Déclarations de Jacques Cheminade

Ce que révèle le drame de Carcassonne

mercredi 2 juillet 2008, par Jacques Cheminade

Par Jacques Cheminade

Le drame hors du commun qui s’est produit à Carcassonne révèle ce « relâchement inacceptable » constaté par le président de la République. Cependant, il est tout à fait injuste d’en accuser l’armée alors que l’irresponsabilité s’étend jusqu’au sommet de l’Etat.

Alors que les parents demandent aux enfants de ne pas pointer une arme, même en matière plastique, sur un être humain, que des soldats aient pu tirer à blanc en direction de la foule et derrière un écran de fumée est proprement scandaleux. S’ils ne l’avaient pas fait, le fait que le soldat incriminé ait choisi des balles réelles, et violé les règles de sécurité en ce domaine n’aurait pas eu les mêmes conséquences.

Aussi, à partir de ce terrible accident, c’est toute la question de la responsabilité d’êtres humains exerçant des missions publiques qui se trouve posée. Cette responsabilité commence par le respect de ceux qui doivent l’exercer. C’est le respect dont ils doivent être l’objet qui induit chez eux le respect des autres. Or ce respect du service public, y compris militaire, n’existe pratiquement plus. En effet, Nicolas Sarkozy et ses prédécesseurs ont pratiqué une politique d’adaptation au modèle anglo-saxon qui promeut la supériorité du secteur privé sur le public. Nicolas Sarkozy lui-même est allé jusqu’à traiter les instituteurs de la République comme de simples agents de la transmission du savoir, dépourvus du sens de leur mission.
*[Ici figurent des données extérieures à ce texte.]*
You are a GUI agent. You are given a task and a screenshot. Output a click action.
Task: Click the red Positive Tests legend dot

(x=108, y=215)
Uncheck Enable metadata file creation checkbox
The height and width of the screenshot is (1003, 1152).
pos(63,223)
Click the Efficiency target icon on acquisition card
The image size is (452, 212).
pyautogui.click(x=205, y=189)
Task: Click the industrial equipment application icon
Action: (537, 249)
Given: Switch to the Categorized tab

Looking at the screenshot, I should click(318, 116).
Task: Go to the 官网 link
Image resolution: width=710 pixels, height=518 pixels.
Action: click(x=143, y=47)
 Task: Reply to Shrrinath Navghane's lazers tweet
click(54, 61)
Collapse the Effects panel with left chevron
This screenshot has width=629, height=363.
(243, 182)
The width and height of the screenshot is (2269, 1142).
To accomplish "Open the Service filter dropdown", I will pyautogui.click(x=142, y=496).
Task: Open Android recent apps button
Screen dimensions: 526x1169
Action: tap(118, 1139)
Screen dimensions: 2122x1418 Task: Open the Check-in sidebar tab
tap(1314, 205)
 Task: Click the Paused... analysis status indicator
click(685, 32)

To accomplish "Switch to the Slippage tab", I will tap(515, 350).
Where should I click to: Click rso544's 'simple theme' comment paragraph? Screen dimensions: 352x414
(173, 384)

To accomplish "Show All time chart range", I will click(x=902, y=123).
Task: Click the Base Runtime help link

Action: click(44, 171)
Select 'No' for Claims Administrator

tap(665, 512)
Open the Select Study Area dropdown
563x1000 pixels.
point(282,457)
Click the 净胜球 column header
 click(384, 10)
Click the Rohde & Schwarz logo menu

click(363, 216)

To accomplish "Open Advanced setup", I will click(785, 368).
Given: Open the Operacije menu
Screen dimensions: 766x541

Aujourd’hui, sa manière de s’en prendre aux militaires, comme s’ils étaient seuls responsables d’une dérive bien plus générale, est un comportement de supérieur s’adressant à ses agents, et non d’un inspirateur appelant au respect d’une mission.

Nous devons le regretter surtout à un moment où le président de la république n’a pas su communiquer un sens de mission concernant l’Europe elle-même, conçue comme une addition d’initiatives exercées là aussi par des agents. C’est de cette instrumentalisation de l’être humain, de plus en plus évalué comme une marchandise, dont il faut sortir pour redonner un horizon à la société. Le drame de Carcassonne nous rappelle ainsi qu’on ne sait plus mesurer les conséquences des actes publiques, de haut en bas de la hiérarchie. La France et l’Europe manquent d’inspirateurs, elles sont liées par les systèmes de Maastricht, d’Amsterdam et de Lisbonne comme les soldats de Carcassonne étaient liés par le règlement militaire. Il y a une urgence à redonner une âme à la chose publique, de redevenir réellement républicain.